Text:
========
The US Food and Drug Administration (FDA) has approved two assays that reliably measure two biomarkers of Alzheimer’s disease (AD) in cerebrospinal fluid (CSF) — beta-amyloid and tau proteins.
Roche’s Elecsys beta-amyloid (1-42) CSF II and Elecsys phospho-tau (181P) CSF assays are intended for use in adults aged 55 and older who are being evaluated for cognitive difficulties.
“As changes in these biomarkers levels occur at early stages of the disease, the assay can detect Alzheimer’s pathology in earlier stages of disease (eg, mild cognitive impairment),” the company notes in a press release.
The Elecsys AD CSF assays achieve “90% concordance with the amyloid PET scan imaging and have the potential to provide a more affordable and accessible routine option to confirm the presence of amyloid in the brain,” the company adds.
“Globally, up to 75% of people living with Alzheimer’s disease have not been diagnosed, and those who have, often report a long and complicated process,” Thomas Schinecker, CEO of Roche Diagnostics, said in the release.
========
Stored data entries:
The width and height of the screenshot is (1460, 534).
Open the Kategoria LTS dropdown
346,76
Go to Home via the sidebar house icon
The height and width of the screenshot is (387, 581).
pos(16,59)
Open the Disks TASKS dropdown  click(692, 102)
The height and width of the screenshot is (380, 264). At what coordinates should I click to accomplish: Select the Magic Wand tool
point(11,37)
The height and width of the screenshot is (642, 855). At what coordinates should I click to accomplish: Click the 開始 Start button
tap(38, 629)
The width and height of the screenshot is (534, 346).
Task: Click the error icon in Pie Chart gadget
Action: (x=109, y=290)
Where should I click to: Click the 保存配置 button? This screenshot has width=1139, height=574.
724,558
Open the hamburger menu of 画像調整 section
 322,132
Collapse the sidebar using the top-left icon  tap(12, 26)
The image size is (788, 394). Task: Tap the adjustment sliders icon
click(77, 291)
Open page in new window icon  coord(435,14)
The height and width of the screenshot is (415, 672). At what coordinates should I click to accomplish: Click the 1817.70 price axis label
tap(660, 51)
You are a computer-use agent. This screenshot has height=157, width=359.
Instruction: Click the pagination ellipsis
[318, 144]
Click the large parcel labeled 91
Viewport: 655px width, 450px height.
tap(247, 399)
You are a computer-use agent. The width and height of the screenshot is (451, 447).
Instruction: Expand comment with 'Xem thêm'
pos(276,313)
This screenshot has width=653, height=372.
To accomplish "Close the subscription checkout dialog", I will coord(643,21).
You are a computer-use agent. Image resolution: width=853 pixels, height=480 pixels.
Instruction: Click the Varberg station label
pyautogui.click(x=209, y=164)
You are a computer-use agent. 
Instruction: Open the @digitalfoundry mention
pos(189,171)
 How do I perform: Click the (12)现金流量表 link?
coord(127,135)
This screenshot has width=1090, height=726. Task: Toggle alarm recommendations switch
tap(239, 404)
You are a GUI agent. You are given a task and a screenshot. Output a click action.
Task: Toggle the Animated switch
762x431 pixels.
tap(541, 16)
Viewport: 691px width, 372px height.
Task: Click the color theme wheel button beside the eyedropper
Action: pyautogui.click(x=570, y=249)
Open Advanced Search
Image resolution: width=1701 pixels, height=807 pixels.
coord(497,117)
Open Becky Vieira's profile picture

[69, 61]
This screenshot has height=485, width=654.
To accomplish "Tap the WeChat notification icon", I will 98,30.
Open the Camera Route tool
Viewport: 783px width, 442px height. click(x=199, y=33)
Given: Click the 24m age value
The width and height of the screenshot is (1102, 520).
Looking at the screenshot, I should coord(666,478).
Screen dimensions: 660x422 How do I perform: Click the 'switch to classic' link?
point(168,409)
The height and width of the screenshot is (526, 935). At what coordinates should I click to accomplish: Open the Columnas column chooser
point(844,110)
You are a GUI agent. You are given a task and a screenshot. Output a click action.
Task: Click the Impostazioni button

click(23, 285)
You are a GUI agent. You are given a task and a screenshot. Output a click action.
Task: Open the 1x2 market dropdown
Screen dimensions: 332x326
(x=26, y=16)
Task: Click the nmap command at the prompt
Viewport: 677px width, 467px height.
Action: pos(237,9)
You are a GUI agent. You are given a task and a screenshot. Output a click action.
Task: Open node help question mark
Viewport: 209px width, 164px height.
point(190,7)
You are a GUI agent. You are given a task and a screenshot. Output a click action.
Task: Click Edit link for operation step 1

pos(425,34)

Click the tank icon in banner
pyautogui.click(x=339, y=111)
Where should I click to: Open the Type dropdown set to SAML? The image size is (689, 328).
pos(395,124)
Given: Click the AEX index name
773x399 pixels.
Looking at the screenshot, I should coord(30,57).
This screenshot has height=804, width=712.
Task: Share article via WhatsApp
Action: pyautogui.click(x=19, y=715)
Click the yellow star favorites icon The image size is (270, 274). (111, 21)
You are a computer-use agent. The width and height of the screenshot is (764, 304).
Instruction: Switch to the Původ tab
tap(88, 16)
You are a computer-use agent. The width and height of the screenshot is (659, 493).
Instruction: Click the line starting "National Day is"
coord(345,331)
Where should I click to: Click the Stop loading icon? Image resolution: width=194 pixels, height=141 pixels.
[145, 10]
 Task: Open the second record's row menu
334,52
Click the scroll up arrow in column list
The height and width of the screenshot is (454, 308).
========
About this exercise:
Rewrite the part of the FDA approval text that opens with the words containing "The US Food" and closes with "a press release.", replacing "cerebrospinal fluid" with "spinal fluid".

Answer to the problem:
The US Food and Drug Administration (FDA) has approved two assays that reliably measure two biomarkers of Alzheimer’s disease (AD) in spinal fluid (CSF) — beta-amyloid and tau proteins.
Roche’s Elecsys beta-amyloid (1-42) CSF II and Elecsys phospho-tau (181P) CSF assays are intended for use in adults aged 55 and older who are being evaluated for cognitive difficulties.
“As changes in these biomarkers levels occur at early stages of the disease, the assay can detect Alzheimer’s pathology in earlier stages of disease (eg, mild cognitive impairment),” the company notes in a press release.